__EXCERPTED TEXT__
——
A 2014 Pew Research survey titled "How Americans Feel About Religious Groups", found that Jews were viewed the most favorably of all other groups, with a rating of 63 out of 100.[230] Jews were viewed most positively by fellow Jews, followed by white Evangelicals. Sixty percent of the 3,200 persons surveyed said they had ever met a Jew.[231]

Jewish American culture[edit]

Since the time of the last major wave of Jewish immigration to America (over 2,000,000 Jews from Eastern Europe who arrived between 1890 and 1924), Jewish secular culture in the United States has become integrated in almost every important way with the broader American culture. Many aspects of Jewish American culture have, in turn, become part of the wider culture of the United States.


Jewish languages in the US
Year Hebrew Yiddish
^a Foreign-born population only[235]

Most American Jews today are native English speakers. A variety of other languages are still spoken within some American Jewish communities that are representative of the various Jewish ethnic divisions from around the world that have come together to make up all of America's Jewish population.

Many of America's Hasidic Jews, being exclusively of Ashkenazi descent, are raised speaking Yiddish. Yiddish was once spoken as the primary language by most of the several million Ashkenazi Jews who migrated to the United States. It was, in fact, the original language in which The Forward was published. Yiddish has had an influence on American English, and words borrowed from it include chutzpah ("effrontery", "gall"), nosh ("snack"), schlep ("drag"), schmuck ("an obnoxious, contemptible person", euphemism for "penis"), and, depending on idiolect, hundreds of other terms. (See also Yinglish.)

Many Mizrahi Jews, including those from Arab countries such as Syria, Egypt, Iraq, Yemen, Morocco, Libya, etc. speak Arabic. There are communities of Mizrahim in Brooklyn. The town of Deal, New Jersey, is notably mostly Syrian-Jewish, with many of them Orthodox.[236]

The Persian Jewish community in the United States, notably the large community in and around Los Angeles and Beverly Hills, California, primarily speak Persian (see also Judeo-Persian) in the home and synagogue. They also support their own Persian language newspapers. Persian Jews also reside in eastern parts of New York such as Kew Gardens and Great Neck, Long Island.

Many recent Jewish immigrants from the Soviet Union speak primarily Russian at home, and there are several notable communities where public life and business are carried out mainly in Russian, such as in Brighton Beach in New York City and Sunny Isles Beach in Florida. 2010 estimates of the number of Jewish Russian-speaking households in the New York city area are around 92,000, and the number of individuals are somewhere between 223,000 and 350,000.[237] Another high population of Russian Jews can be found in the Richmond District of San Francisco where Russian markets stand alongside the numerous Asian businesses.

A typical poster-hung wall in Jewish Brooklyn, New York

American Bukharan Jews speak Bukhori, a dialect of Tajik Persian. They publish their own newspapers such as the Bukharian Times and a large portion live in Queens, New York. Forest Hills in the New York City borough of Queens is home to 108th Street, which is called by some "Bukharian Broadway",[238] a reference to the many stores and restaurants found on and around the street that have Bukharian influences. Many Bukharians are also represented in parts of Arizona, Miami, Florida, and areas of Southern California such as San Diego.
——
__RECORDED DATA__
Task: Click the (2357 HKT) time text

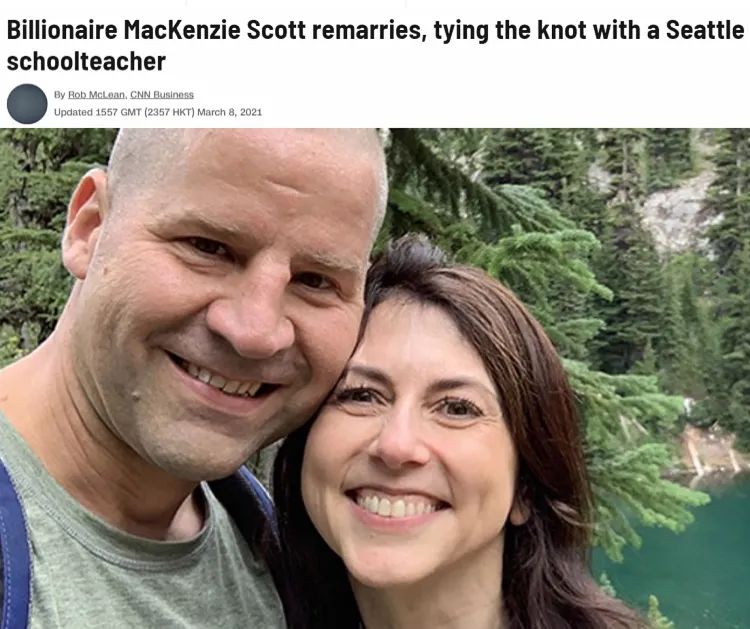Action: [169, 112]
——
__PROBLEM DESCRIPTION__
In the passage on Jewish American culture, write out everything from "Since the time" down to "of the United States.".

__SOLUTION TO THIS EXERCISE__
Since the time of the last major wave of Jewish immigration to America (over 2,000,000 Jews from Eastern Europe who arrived between 1890 and 1924), Jewish secular culture in the United States has become integrated in almost every important way with the broader American culture. Many aspects of Jewish American culture have, in turn, become part of the wider culture of the United States.